> **DATA TO EXAMINE**
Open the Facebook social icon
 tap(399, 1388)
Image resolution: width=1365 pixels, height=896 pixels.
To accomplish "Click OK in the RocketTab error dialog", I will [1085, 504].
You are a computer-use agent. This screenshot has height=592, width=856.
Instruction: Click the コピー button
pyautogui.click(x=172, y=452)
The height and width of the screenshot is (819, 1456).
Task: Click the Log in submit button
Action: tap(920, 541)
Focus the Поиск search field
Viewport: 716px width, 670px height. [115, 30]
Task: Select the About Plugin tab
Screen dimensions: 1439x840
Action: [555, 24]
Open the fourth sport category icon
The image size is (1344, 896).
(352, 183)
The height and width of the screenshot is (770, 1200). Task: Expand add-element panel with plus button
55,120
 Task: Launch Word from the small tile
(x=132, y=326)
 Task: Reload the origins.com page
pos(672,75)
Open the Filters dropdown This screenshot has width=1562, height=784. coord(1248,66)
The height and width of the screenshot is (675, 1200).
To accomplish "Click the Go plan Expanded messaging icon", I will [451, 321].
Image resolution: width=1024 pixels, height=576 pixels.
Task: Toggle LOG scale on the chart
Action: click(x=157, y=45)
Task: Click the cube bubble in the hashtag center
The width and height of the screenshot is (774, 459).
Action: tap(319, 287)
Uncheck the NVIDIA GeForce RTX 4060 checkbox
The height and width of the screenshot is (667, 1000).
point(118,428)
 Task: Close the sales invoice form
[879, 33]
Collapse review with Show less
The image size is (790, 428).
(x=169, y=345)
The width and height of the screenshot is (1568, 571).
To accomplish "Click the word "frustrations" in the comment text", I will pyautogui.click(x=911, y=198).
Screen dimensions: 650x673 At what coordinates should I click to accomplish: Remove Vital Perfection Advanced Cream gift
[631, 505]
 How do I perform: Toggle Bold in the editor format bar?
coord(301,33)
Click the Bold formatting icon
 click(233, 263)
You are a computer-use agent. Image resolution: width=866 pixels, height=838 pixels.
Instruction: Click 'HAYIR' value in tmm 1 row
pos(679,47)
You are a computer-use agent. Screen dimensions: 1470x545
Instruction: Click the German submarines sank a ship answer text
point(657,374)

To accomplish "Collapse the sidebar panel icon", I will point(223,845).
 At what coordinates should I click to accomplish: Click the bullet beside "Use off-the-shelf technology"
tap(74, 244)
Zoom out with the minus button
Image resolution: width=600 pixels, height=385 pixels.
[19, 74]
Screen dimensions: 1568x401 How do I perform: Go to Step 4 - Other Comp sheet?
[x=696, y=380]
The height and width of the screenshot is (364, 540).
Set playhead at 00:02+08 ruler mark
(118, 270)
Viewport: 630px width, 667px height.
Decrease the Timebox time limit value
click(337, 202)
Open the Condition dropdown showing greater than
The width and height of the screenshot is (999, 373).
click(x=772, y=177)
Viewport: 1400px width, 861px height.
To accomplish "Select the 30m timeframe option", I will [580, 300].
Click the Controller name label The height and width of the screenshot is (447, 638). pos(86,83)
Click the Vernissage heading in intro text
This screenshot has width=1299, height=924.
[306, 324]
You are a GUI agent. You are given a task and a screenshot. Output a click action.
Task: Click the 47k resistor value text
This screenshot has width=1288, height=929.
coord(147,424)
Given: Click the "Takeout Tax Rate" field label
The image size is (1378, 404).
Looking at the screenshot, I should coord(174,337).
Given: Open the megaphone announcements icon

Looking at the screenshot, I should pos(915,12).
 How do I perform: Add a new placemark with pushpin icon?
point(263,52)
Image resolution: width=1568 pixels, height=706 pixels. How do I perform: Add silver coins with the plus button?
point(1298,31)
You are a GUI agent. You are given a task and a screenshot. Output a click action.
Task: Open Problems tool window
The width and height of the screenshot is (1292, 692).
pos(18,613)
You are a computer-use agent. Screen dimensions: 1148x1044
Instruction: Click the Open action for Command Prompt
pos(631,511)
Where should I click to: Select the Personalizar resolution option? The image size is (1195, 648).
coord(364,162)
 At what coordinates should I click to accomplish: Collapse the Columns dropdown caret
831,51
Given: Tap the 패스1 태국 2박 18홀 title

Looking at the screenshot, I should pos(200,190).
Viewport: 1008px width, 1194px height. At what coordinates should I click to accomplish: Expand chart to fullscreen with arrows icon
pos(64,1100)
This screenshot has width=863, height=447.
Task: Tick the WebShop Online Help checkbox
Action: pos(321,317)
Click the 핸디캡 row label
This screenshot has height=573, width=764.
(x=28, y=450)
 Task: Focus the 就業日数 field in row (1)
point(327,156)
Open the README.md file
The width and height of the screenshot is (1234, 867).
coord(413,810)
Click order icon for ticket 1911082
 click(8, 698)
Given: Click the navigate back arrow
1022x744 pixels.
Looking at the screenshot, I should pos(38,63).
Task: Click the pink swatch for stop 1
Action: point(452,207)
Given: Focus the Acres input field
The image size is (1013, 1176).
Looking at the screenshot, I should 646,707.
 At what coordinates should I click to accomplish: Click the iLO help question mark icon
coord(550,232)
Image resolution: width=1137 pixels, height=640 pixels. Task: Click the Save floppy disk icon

> **WHAT IS BEING ASKED**
Exactly as they appear, copy the lines of the listing above from the first through the one that contains "You are a computer-use agent. This", and nothing more.

> **WRITTEN REPLY**
Open the Facebook social icon
 tap(399, 1388)
Image resolution: width=1365 pixels, height=896 pixels.
To accomplish "Click OK in the RocketTab error dialog", I will [1085, 504].
You are a computer-use agent. This screenshot has height=592, width=856.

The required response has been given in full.